Title
AWS re:Invent 2022 - Deploy ML models for inference at high performance & low cost, ft AT&T (AIM302)
Summary
- Venkatesh Krishnan and Rama Thaman from Amazon SageMaker, along with Matt and Antoine from AT&T, discuss deploying machine learning models for inference with high performance and low cost using Amazon SageMaker.
- Machine learning is becoming integral to business applications, with a prediction that one in three applications will incorporate ML by 2026.
- SageMaker allows for the deployment of models behind an endpoint, supporting real-time inference, batch transforms, and asynchronous inference.
- SageMaker can handle complex models, including those with billions of parameters, by parallelizing large models across GPUs or using AWS Inferentia instances for cost savings.
- Performance optimization in SageMaker includes low overhead latency, smart routing for high throughput, and multi-model endpoints for scalability.
- Cost optimization is achieved through selecting the right instances, auto-scaling, serverless inference, and multi-model endpoints, which can save up to 90% of deployment costs.
- MLOps tools on SageMaker automate model building workflows, provide CI/CD templates, deployment guardrails, model monitoring, and model registry for operational excellence.
- Rama emphasizes the challenges of managing ML infrastructure independently and the benefits of using SageMaker, including compliance, cost optimization, and MLOps capabilities.
- AT&T's experience with SageMaker is shared, highlighting the use of multi-model endpoints, EventBridge for orchestration, and AWS support in reducing the time to production.
- The architecture involves Glue for data extraction, orchestrator microservices for managing training jobs, and multi-model endpoints for model deployment.
- AT&T achieved significant cost savings and performance goals with SageMaker, reducing the projected timeline from two years to four months.
- The data science aspect involved using Isolation Forest for anomaly detection, SageMaker Notebooks for exploration, SageMaker Processing for feature engineering, and SageMaker Clarify for model monitoring and validation.
- AT&T managed to reduce the number of models needed by clustering similar models, which simplified operations and addressed the ML cold start problem.
Insights
- The integration of machine learning into business applications is rapidly increasing, necessitating efficient deployment methods for ML models.
- SageMaker provides a comprehensive solution for deploying ML models, addressing the trilemma of complexity, performance, and cost.
- The ability to deploy large and complex models without significant cost implications is a key advantage of using SageMaker, especially with the support of AWS Inferentia instances.
- SageMaker's multi-model endpoints and serverless inference options offer scalability and cost-effectiveness for businesses with varying traffic patterns and unpredictable workloads.
- MLOps tools within SageMaker streamline the process of deploying and managing ML models, reducing operational overhead and facilitating continuous integration and delivery.

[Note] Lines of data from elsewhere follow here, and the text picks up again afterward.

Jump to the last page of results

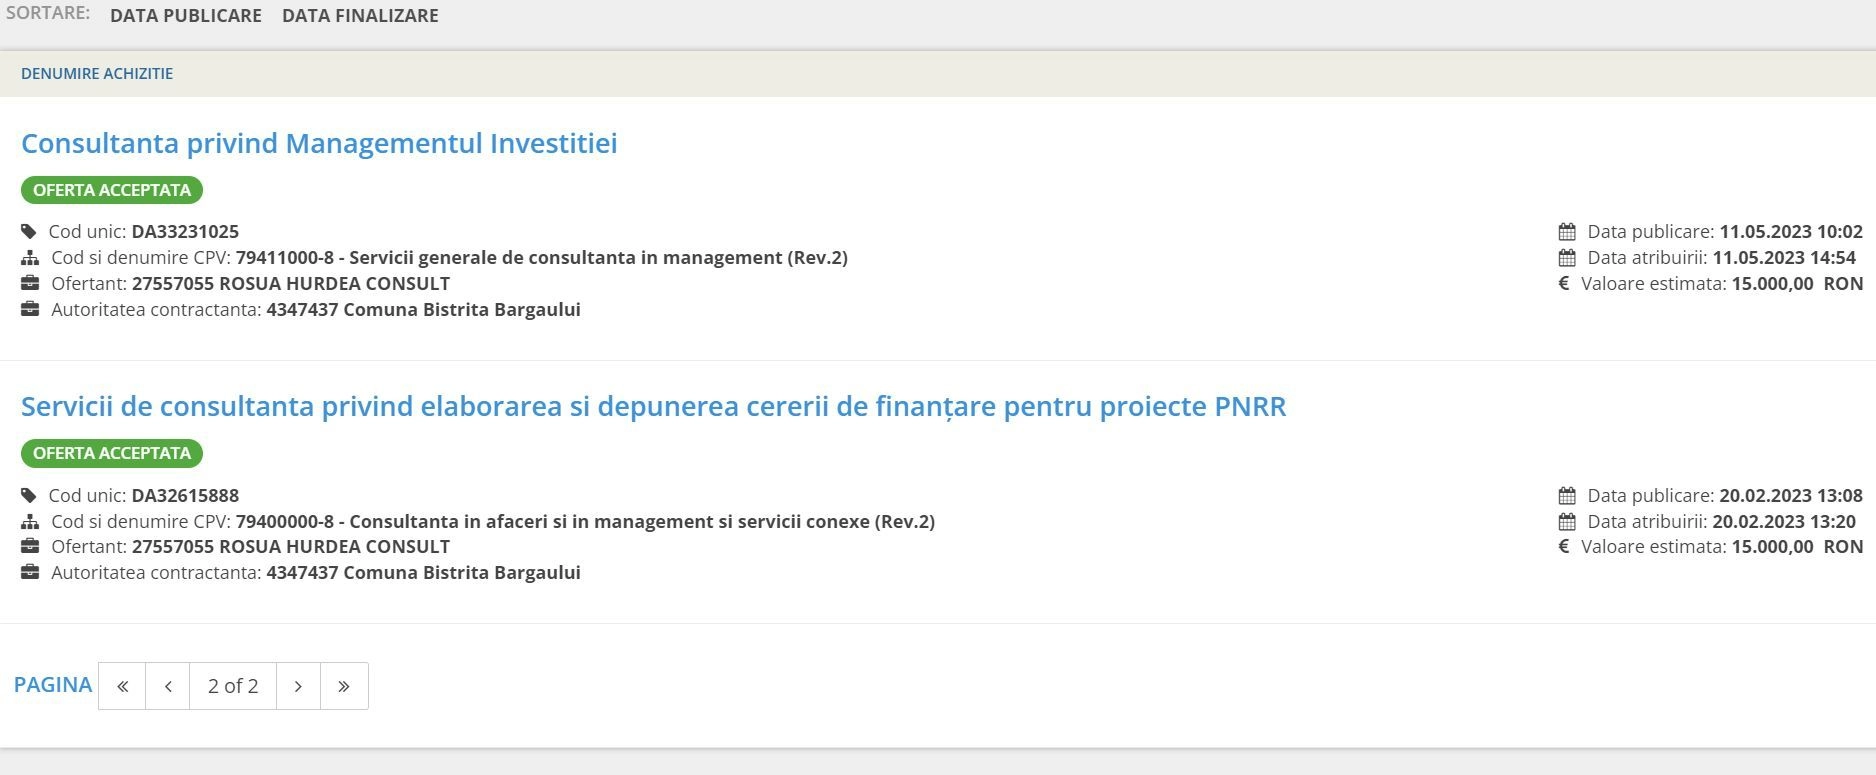[x=344, y=686]
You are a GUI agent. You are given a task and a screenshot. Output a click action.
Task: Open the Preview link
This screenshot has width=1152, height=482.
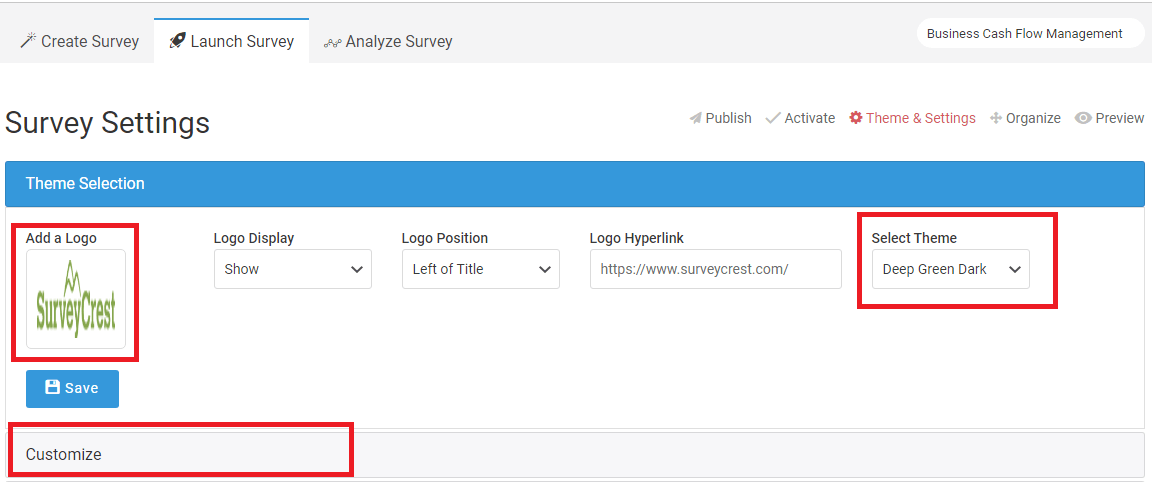[x=1109, y=118]
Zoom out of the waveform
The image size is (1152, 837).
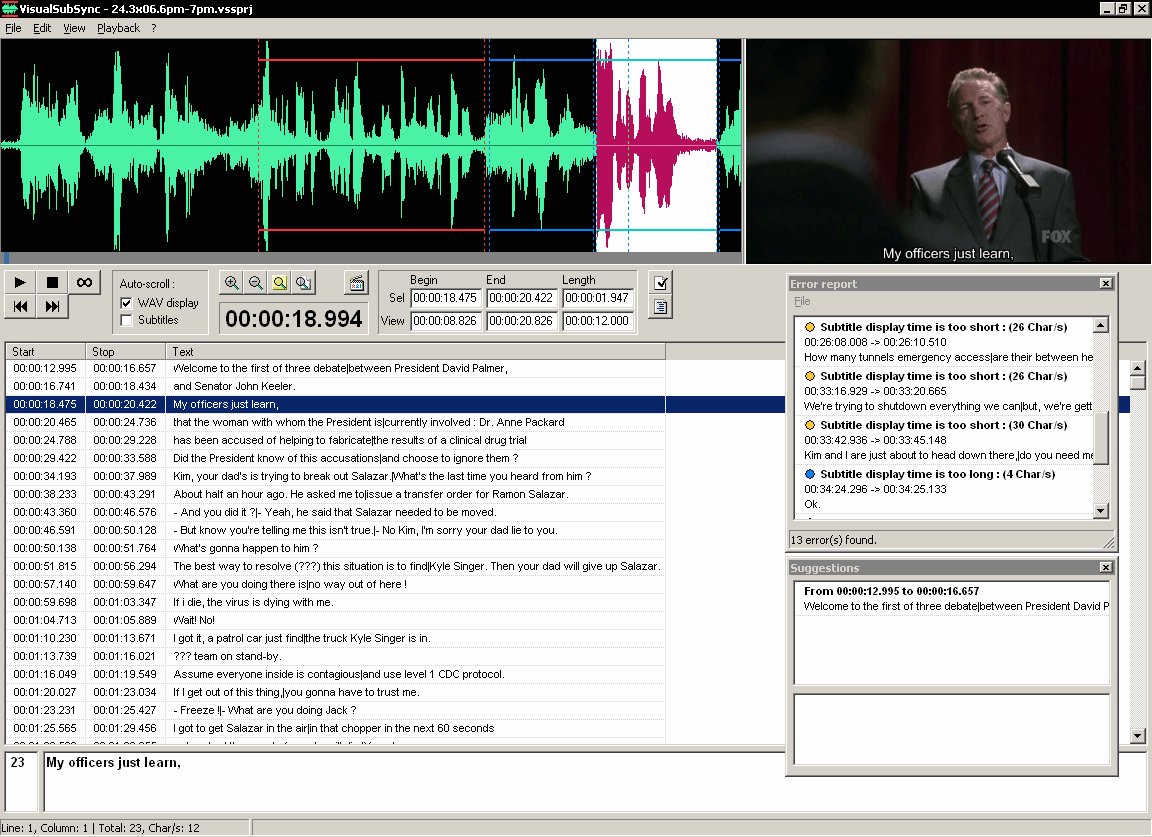pos(257,282)
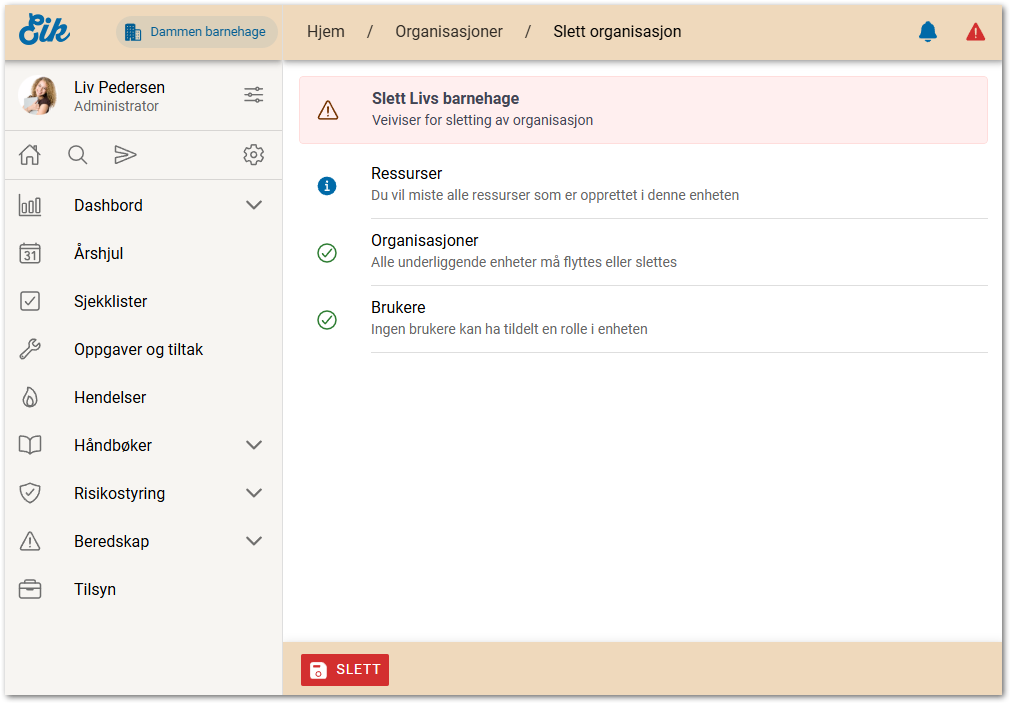Open the red warning alerts icon
Viewport: 1011px width, 704px height.
[975, 32]
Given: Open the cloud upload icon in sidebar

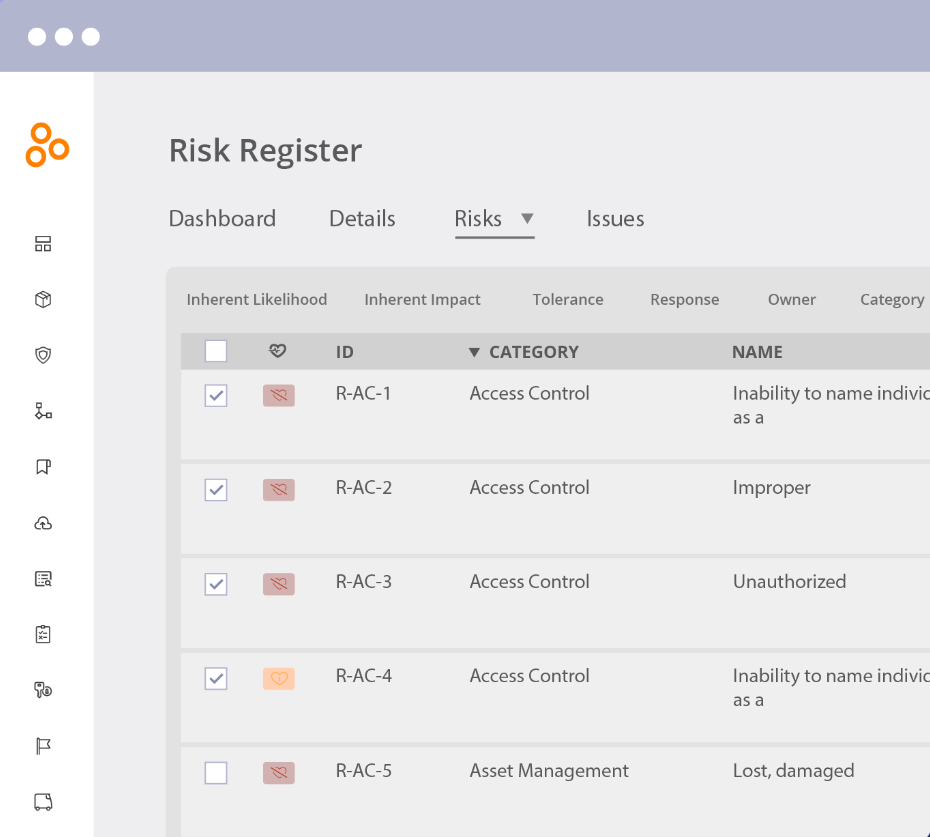Looking at the screenshot, I should coord(45,522).
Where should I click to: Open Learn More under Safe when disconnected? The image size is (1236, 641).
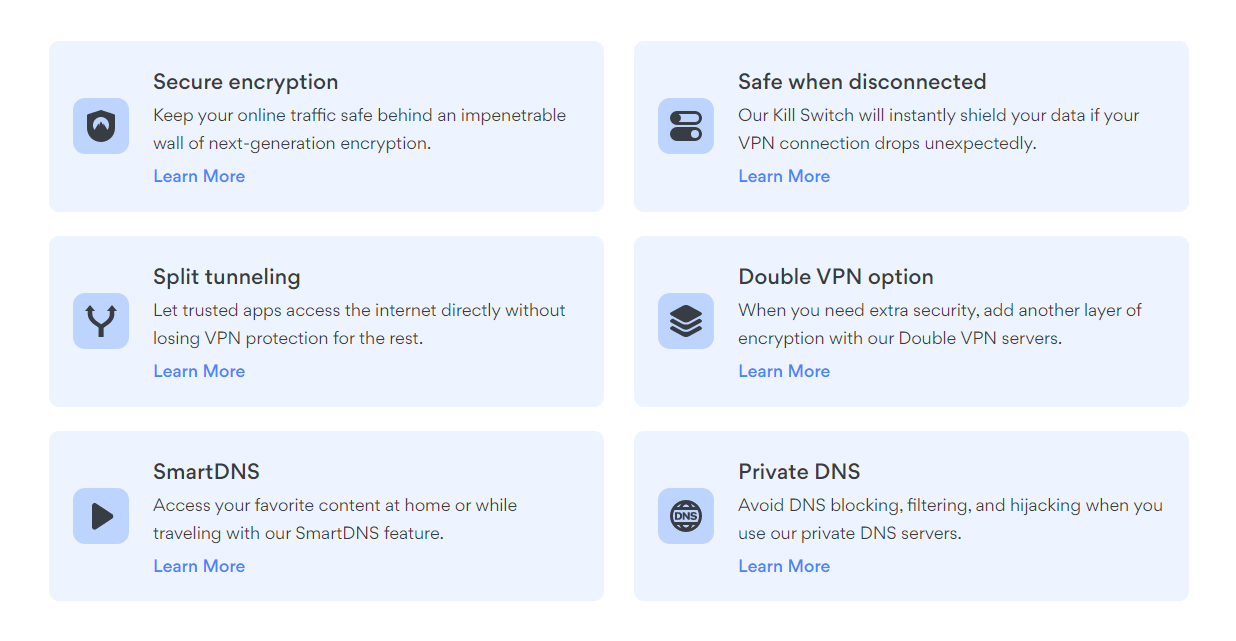coord(784,176)
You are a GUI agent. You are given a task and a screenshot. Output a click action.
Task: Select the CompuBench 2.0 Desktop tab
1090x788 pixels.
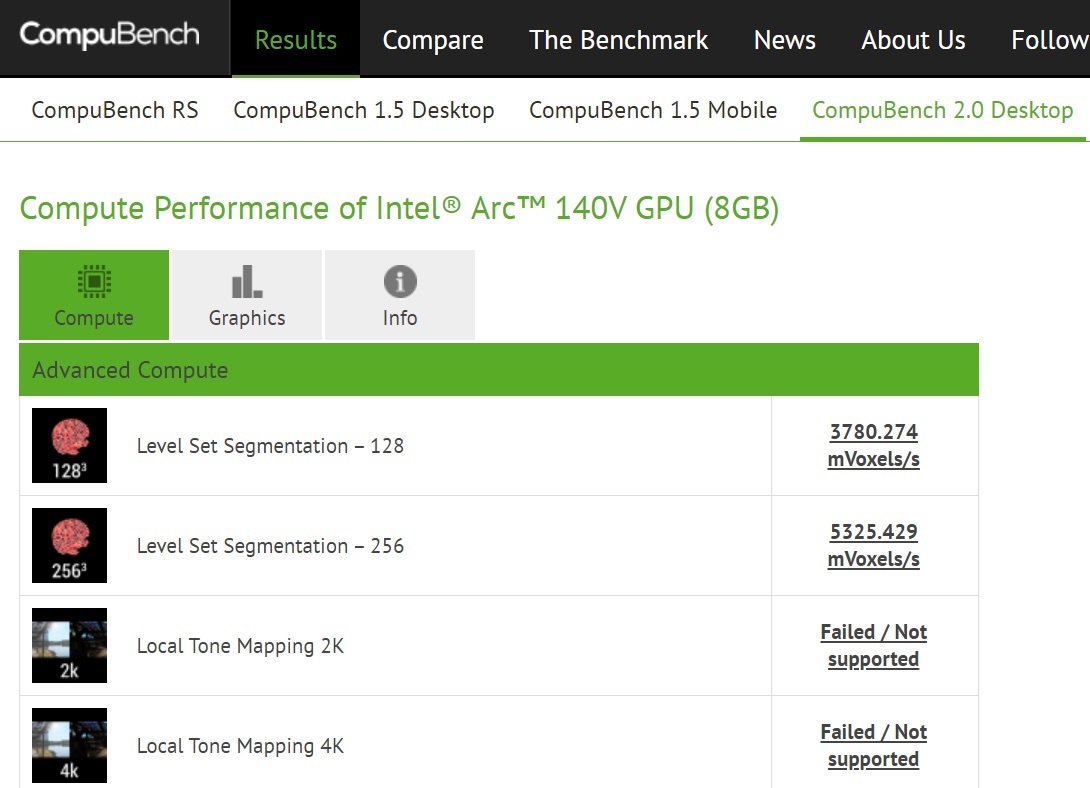(943, 110)
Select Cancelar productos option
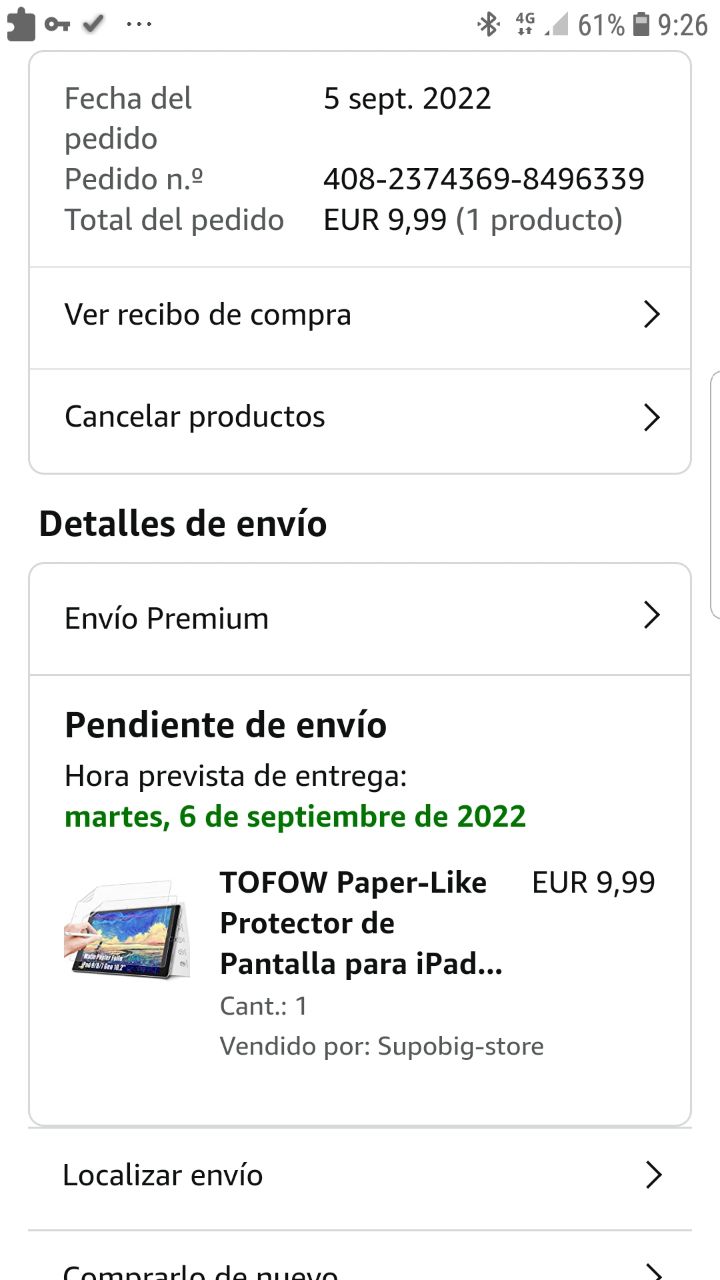The image size is (720, 1280). pos(195,417)
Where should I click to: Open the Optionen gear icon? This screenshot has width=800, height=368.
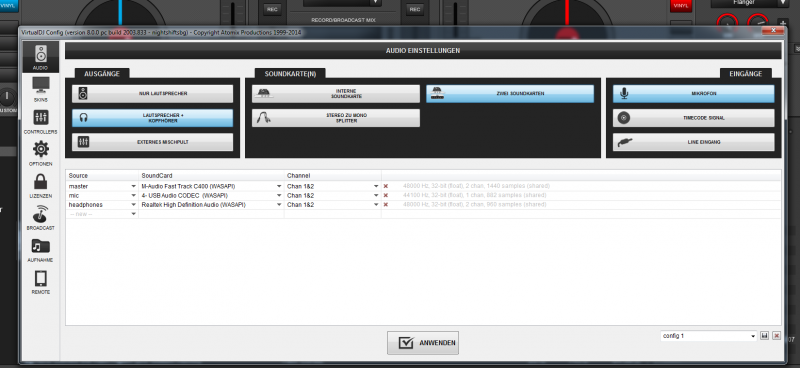point(40,149)
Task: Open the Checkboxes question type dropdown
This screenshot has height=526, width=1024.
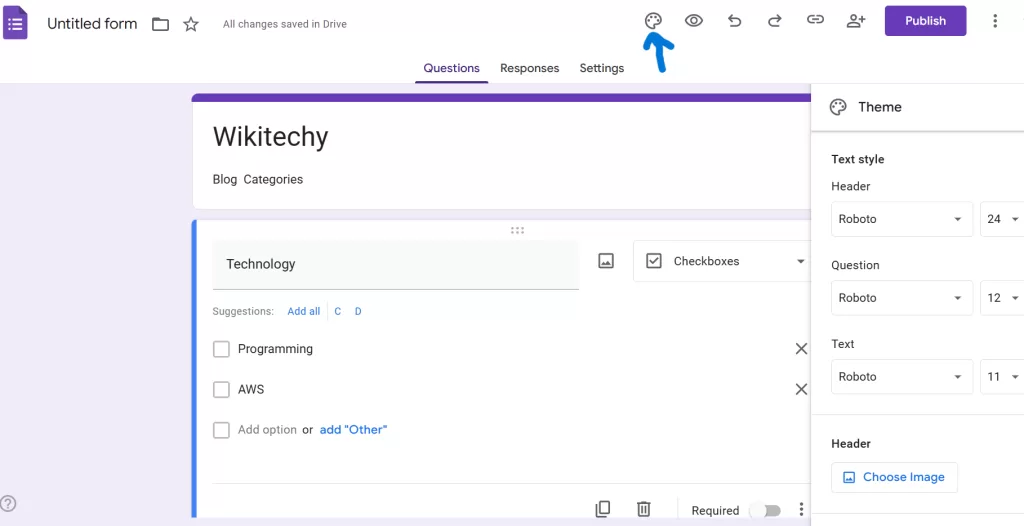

- AT&T's case study demonstrates the practical benefits of using SageMaker, including reduced time to production, cost savings, and the ability to handle high volumes of inference requests.
- The use of AWS Glue and EventBridge in AT&T's architecture underscores the importance of seamless data integration and orchestration in ML workflows.
- The session highlights the importance of leveraging AWS support and resources to optimize the deployment and management of ML models on SageMaker.
- Clustering similar models to reduce the number of models in production can lead to operational efficiencies and faster onboarding of ML-based detections for new customers.
- The session underscores the evolving nature of ML deployments and the need for flexible infrastructure that can adapt to changing project requirements and objectives.